Thursday, August 7, 2008

Configuring your router

You plug your router into the broadband modem, plug your computer into the router, and you’re on the internet. Ah ha! Everything must be set up correctly, right? Wrong!

The security your router provides you is only starting when you take it out of the box. As soon as you install it or after you have to do a reset (not just a reboot) of the router, you should check to ensure that your settings are still valid. Everything we recommend for your router will help with your security.

Every router’s configuration screens are different so these tips are necessarily generic. If the router has a setup wizard, it may not cover all of these features so we recommend after you run the wizard that you go back and check all of the settings.

• Open your browser and connect to your router. Find the IP address of your router with these instructions . The router is (typically) the default gateway. Or, you may be able to connect to the router using other instructions in its documentation. The documentation will give you the user name and default password you need to get in.

• Follow the wizard, if available, or instructions to ensure you are connected to the internet.

• After the wizard is completed, click on every button or tab to be sure you have completed the following tasks.

• Change the logon password.

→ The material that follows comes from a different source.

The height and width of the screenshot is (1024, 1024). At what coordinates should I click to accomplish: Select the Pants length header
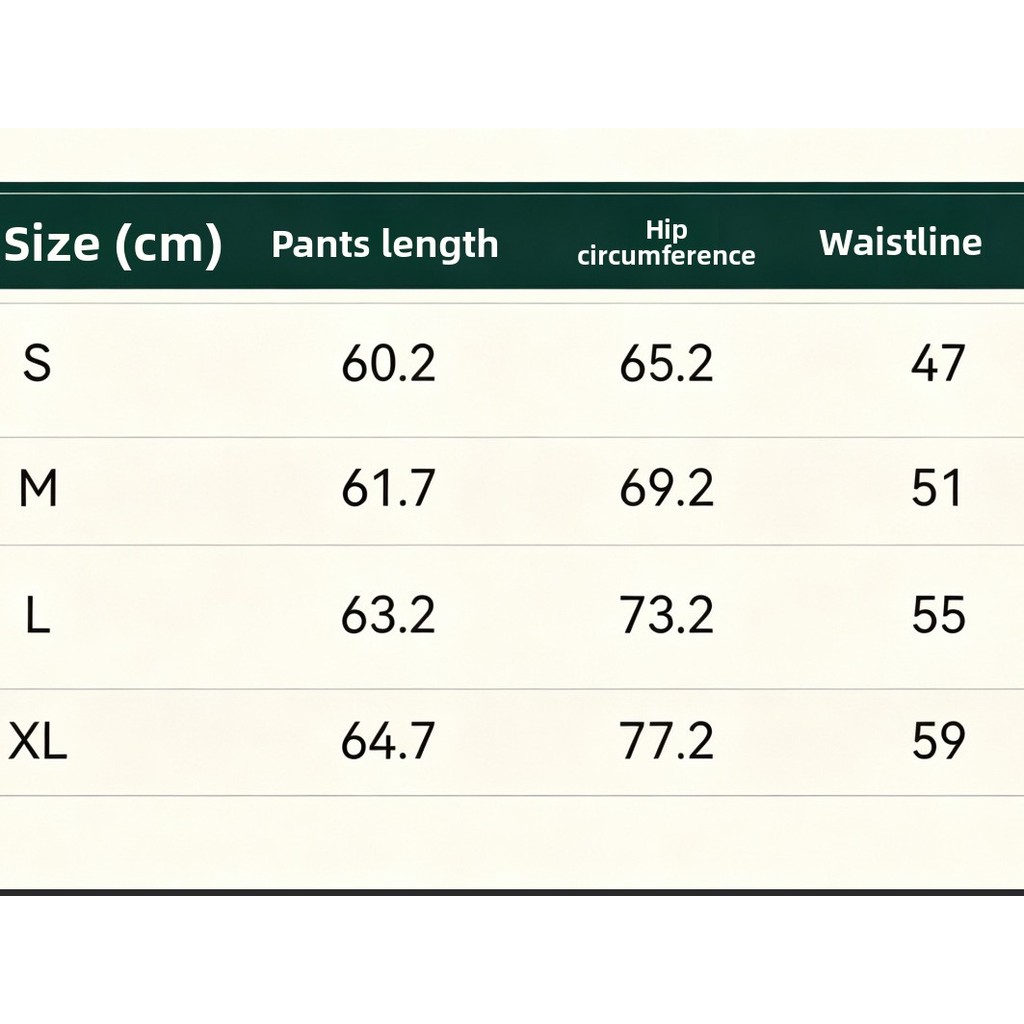[385, 245]
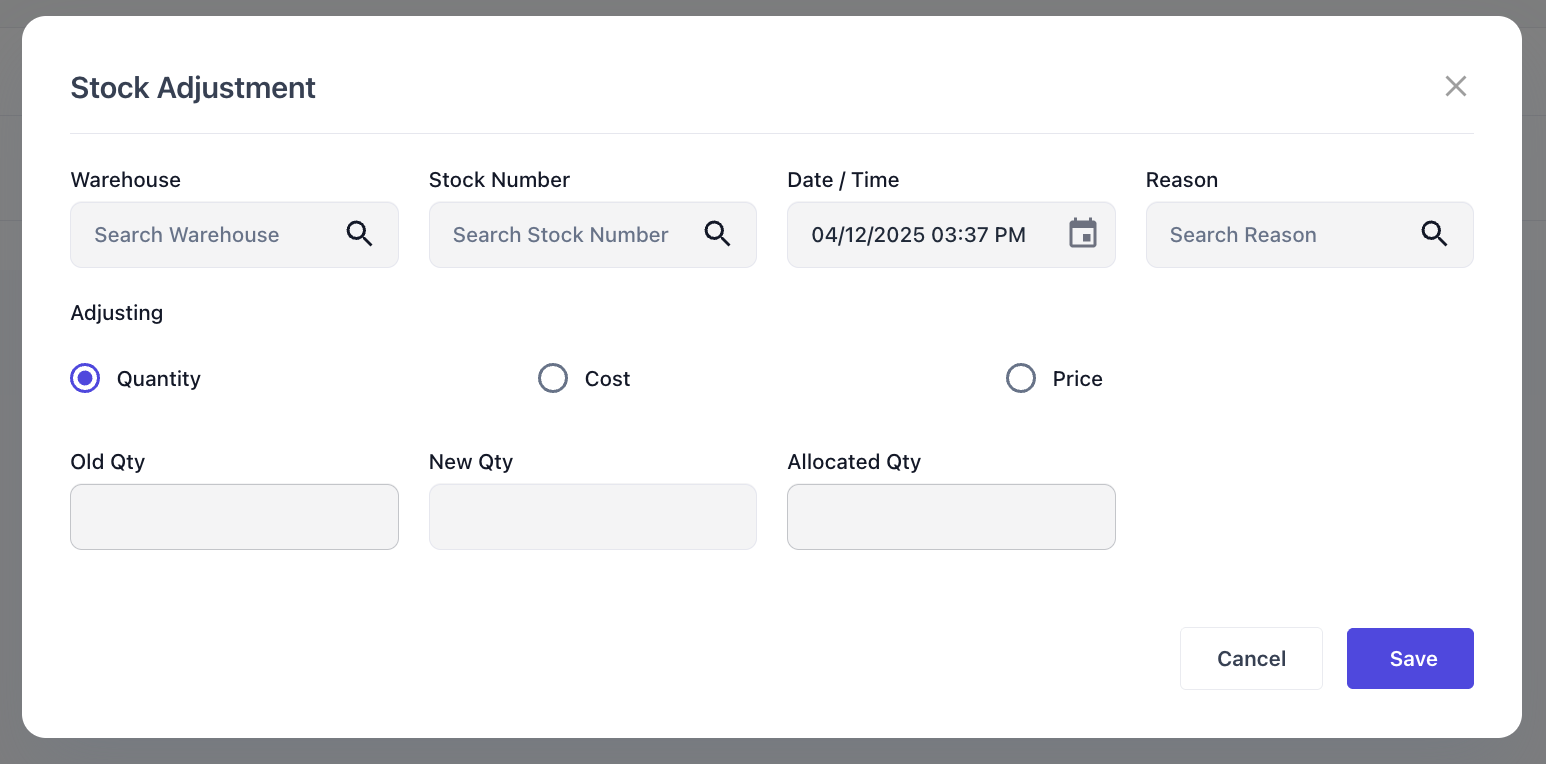Select the Quantity radio button
Screen dimensions: 1546x764
tap(85, 378)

You probably cannot change the user name, but choose a non-trivial password of 6-10 characters.

• Disable remote access. Some routers allow you to configure them from the internet. This is a no-no.

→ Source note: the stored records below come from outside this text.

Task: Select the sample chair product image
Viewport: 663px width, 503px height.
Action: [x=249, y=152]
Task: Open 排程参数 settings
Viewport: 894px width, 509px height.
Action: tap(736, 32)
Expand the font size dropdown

• Set the wireless security. You will have a choice of WEP or WPA. “No security” is not acceptable and WEP is no better. WPA may have several options. Any of them is acceptable although you may have to experiment to find a schema that is compatible with your wireless devices. Some non-computers may not support WPA in which case you will need to make some hard choices. Without security, the information on your network is vulnerable to anyone within 300-1000 feet.

• Choose the wireless password. Use a password of 13-63 characters. There may be some limitations on your router such as it only accepts exactly 13 or 26 characters. Don’t worry that this is an ugly password. You’ll keep it on a flashdrive and only need to enter it in your portable computer once.

• If you do not need any wireless computers, turn the wireless off.

• Disable UP&P. This feature was created so some online games or other peer-to-peer programs could automatically give others on the internet access to your computer. Unfortunately, it can also allow malware to give bad guys access to your computer. You may wander through all your configuration screens and still not see it; but if you do, turn it off. If you find that a program or non-computer device on your network like TV adapters or video game consoles are missing features, you will need to make some hard choices. Insist that the manufacturer give you instructions to give their devices adequate access without UP&P. It is an idea as out-of-date as a car without airbags.

• That’s most of the security features you need to configure on your router. There are other settings you can change, but they belong in another article.

• Document what you’ve done. At the very least, write down the instructions to access the router, reset it to factory defaults, the default user name and password, the current user name and password, and the wireless password. Tape this information to the top of the router. This is not like sticking your password on the monitor of your office computer. If someone has physical access to the router, they can reset it themselves.